The Atlanta Fed took a significant step in 2008 to strengthen the Bank's contribution to the nation's monetary and economic policymaking: the establishment of the Regional Economic Information Network, or REIN.
Created to enhance the Atlanta Fed's knowledge of the Southeast's economy, REIN has two components—an online repository of southeastern data and analysis, updated monthly, and the Local Economic Analysis and Research Network (LEARN).
Those elements make REIN a natural extension of the regional Federal Reserve Bank's historic mission to feed independent and diverse economic intelligence into the nation's monetary policymaking process. In many ways, the Sixth Federal Reserve District is particularly well suited to take advantage of regional information gathering: It is populous, with 46 million residents; it is geographically large; and it is economically diverse, from tourism in Florida and New Orleans to professional services in Atlanta to automotive manufacturing in Alabama. That diversity makes it reasonably representative of the national economy.
What's happening now
By extending its reach deeper into local economies throughout the Southeast, the Atlanta Fed gains a better sense of what might show up weeks or months later in official statistics.

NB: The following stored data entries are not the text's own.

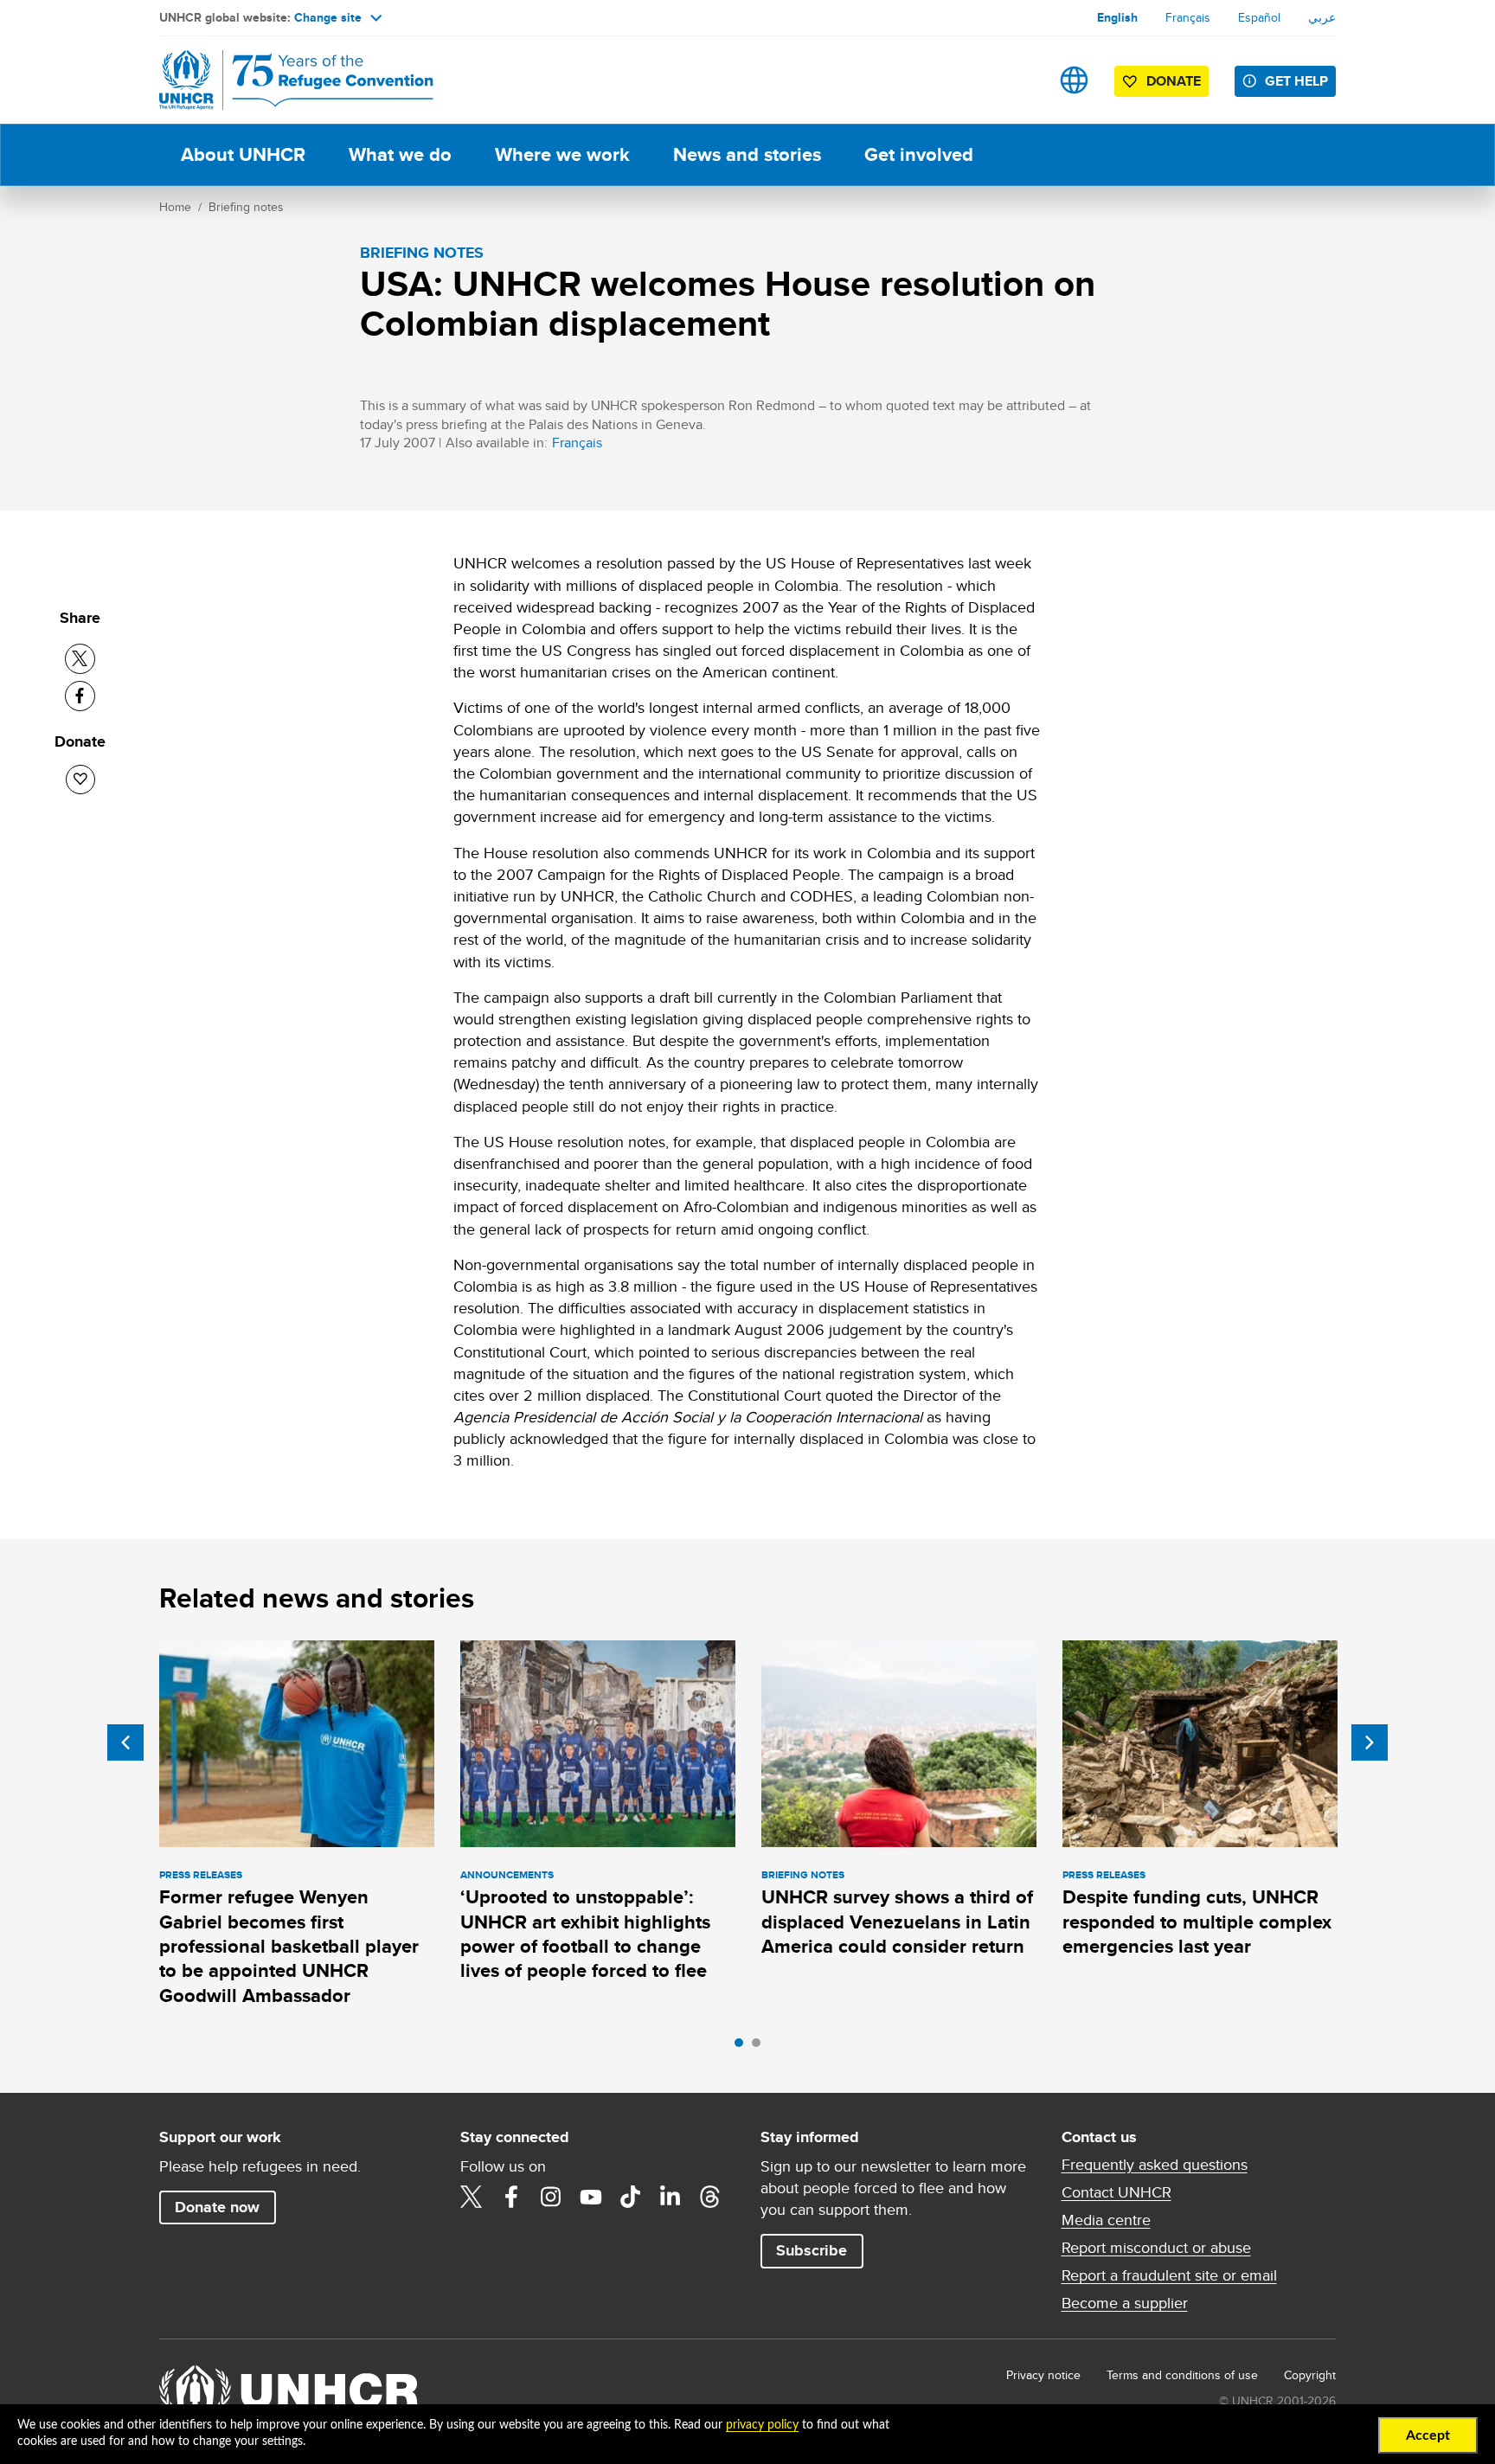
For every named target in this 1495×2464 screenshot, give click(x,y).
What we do (400, 154)
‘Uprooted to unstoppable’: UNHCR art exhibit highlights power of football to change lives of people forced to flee (585, 1934)
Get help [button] (1296, 81)
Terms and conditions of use (1182, 2375)
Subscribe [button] (811, 2250)
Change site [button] (328, 17)
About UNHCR (243, 154)
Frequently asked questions (1155, 2164)
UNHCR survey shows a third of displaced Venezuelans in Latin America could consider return (897, 1921)
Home (175, 206)
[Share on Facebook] (80, 696)
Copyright (1310, 2375)
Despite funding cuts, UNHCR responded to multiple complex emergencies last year (1196, 1921)
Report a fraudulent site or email (1169, 2275)
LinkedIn (670, 2196)
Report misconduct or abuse (1156, 2247)
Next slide (1369, 1742)
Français (1187, 17)
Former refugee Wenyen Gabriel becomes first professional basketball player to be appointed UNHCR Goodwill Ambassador (289, 1946)
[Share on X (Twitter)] (80, 659)
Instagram (551, 2196)
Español (1259, 17)
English (1117, 17)
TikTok (630, 2196)
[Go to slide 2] (760, 2047)
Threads (710, 2196)
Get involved (918, 154)
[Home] (280, 80)
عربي (1322, 17)
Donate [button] (1173, 81)
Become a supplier (1125, 2303)
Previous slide (125, 1742)
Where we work (562, 154)
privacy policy (762, 2425)
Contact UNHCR (1116, 2192)
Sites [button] (1074, 80)
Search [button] (1019, 80)
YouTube (591, 2196)
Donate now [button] (217, 2207)
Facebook (511, 2196)
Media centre (1106, 2220)
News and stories (747, 154)
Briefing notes (246, 206)
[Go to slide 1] (743, 2047)
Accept (1428, 2435)
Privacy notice (1043, 2375)
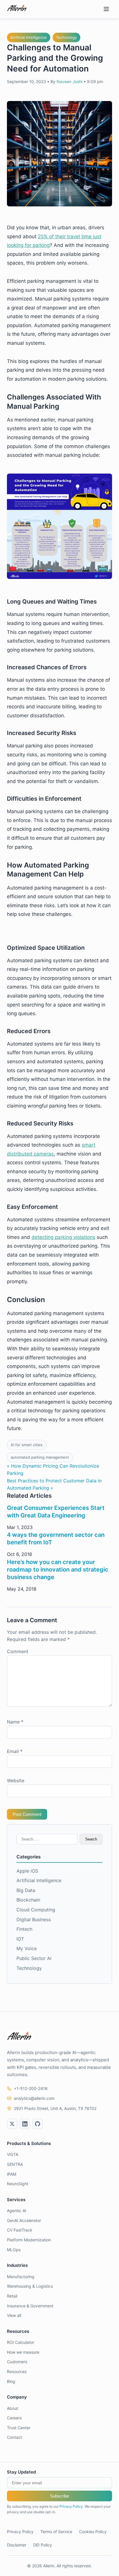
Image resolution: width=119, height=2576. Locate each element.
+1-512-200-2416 (31, 2088)
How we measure (23, 2352)
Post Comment (27, 1814)
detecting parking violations (63, 1237)
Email (15, 1751)
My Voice (26, 1948)
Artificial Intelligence (28, 37)
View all (14, 2315)
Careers (14, 2417)
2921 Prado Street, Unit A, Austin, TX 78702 (55, 2108)
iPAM (11, 2174)
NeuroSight (17, 2183)
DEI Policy (42, 2544)
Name (15, 1722)
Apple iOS (27, 1871)
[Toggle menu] (106, 9)
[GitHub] (37, 2124)
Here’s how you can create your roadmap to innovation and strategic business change (57, 1570)
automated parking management (40, 1457)
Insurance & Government (30, 2305)
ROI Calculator (20, 2342)
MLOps (14, 2249)
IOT (20, 1939)
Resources (17, 2371)
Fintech (24, 1929)
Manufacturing (20, 2276)
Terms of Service (56, 2531)
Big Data (25, 1890)
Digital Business (33, 1919)
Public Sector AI (33, 1958)
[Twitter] (12, 2124)
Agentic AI (16, 2210)
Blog (11, 2381)
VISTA (12, 2154)
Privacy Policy (71, 2506)
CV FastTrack (19, 2229)
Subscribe (59, 2496)
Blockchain (28, 1900)
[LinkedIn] (25, 2124)
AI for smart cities (26, 1444)
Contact (14, 2437)
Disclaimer (16, 2544)
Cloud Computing (35, 1910)
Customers (17, 2361)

Timeliness is especially important during an economic downturn because statistical evidence of a turnaround often does not emerge until well after recovery has begun.
REIN filters information to the bank's Atlanta headquarters through a structure built geographically—with a presence at each of the Atlanta Fed's five branch offices—and around particular industries.
The Atlanta Fed's Regional Executive at each branch office convenes a regional advisory council. The councils, some convening in 2008 and some to begin work in 2009, are assembled around an important local industry, and participants provide insight from their business experience and contacts. The regional advisory councils and the offices running each are energy, New Orleans; trade and transportation, Jacksonville; tourism, Miami; agribusiness, Birmingham; small and midsize entrepreneurial business, Nashville; and health care, education, and labor, Atlanta.
The Atlanta Fed's Regional Executives are key players in REIN. As the mission of the branches has evolved, the Regional Executive's duties have also transitioned from an operational role centered on running the branch to a position more concerned with gathering economic intelligence and representing the Federal Reserve Bank of Atlanta.
The five Regional Executives work closely with their branch board of directors, cultivate business contacts in their communities, deliver speeches, and generally serve as the face of the Atlanta Fed in their respective areas. In this way, the Regional Executives help the Reserve Bank serve its constituencies on a more personal level and at the same time gain insight into how businesses affect and are affected by the economy.
Under the auspices of REIN, the Regional Executives have become part of the Atlanta Fed's Research Department. To stay abreast of economic and business data and trends, the Regional Executives spend considerable time exchanging ideas and information with the Reserve Bank's analysts and economists.
REIN also brings greater structure to the Reserve Bank's monthly surveys of businesses. These include industry-focused questionnaires answered by home builders, real estate agents, retailers, and manufacturers. While the surveys are not new, REIN has helped to increase the number of participants and made it easier to assimilate the information the surveys produce on moods and expectations in the marketplace.
LEARN keeps Fed's ear to the ground on campus
Another component of the REIN initiative is LEARN, a forum for academics and researchers with detailed knowledge of local economies in the Southeast. The aim of LEARN is to create a nexus for discussing and exchanging ideas on research, methodologies, and current economic developments.
Through LEARN, the Atlanta Fed deepens its relationships with university economists and researchers and establishes a more systematic means of incorporating their research and expertise into monetary and economic policymaking.
Ultimately, REIN generates raw material for the vital work of formulating monetary policy. At the meetings of the Federal Open Market Committee, each Reserve Bank president makes a presentation about conditions in his or her region. With the advent of REIN, Atlanta Fed President Dennis Lockhart approaches those sessions armed with even more nuanced and textured grassroots intelligence.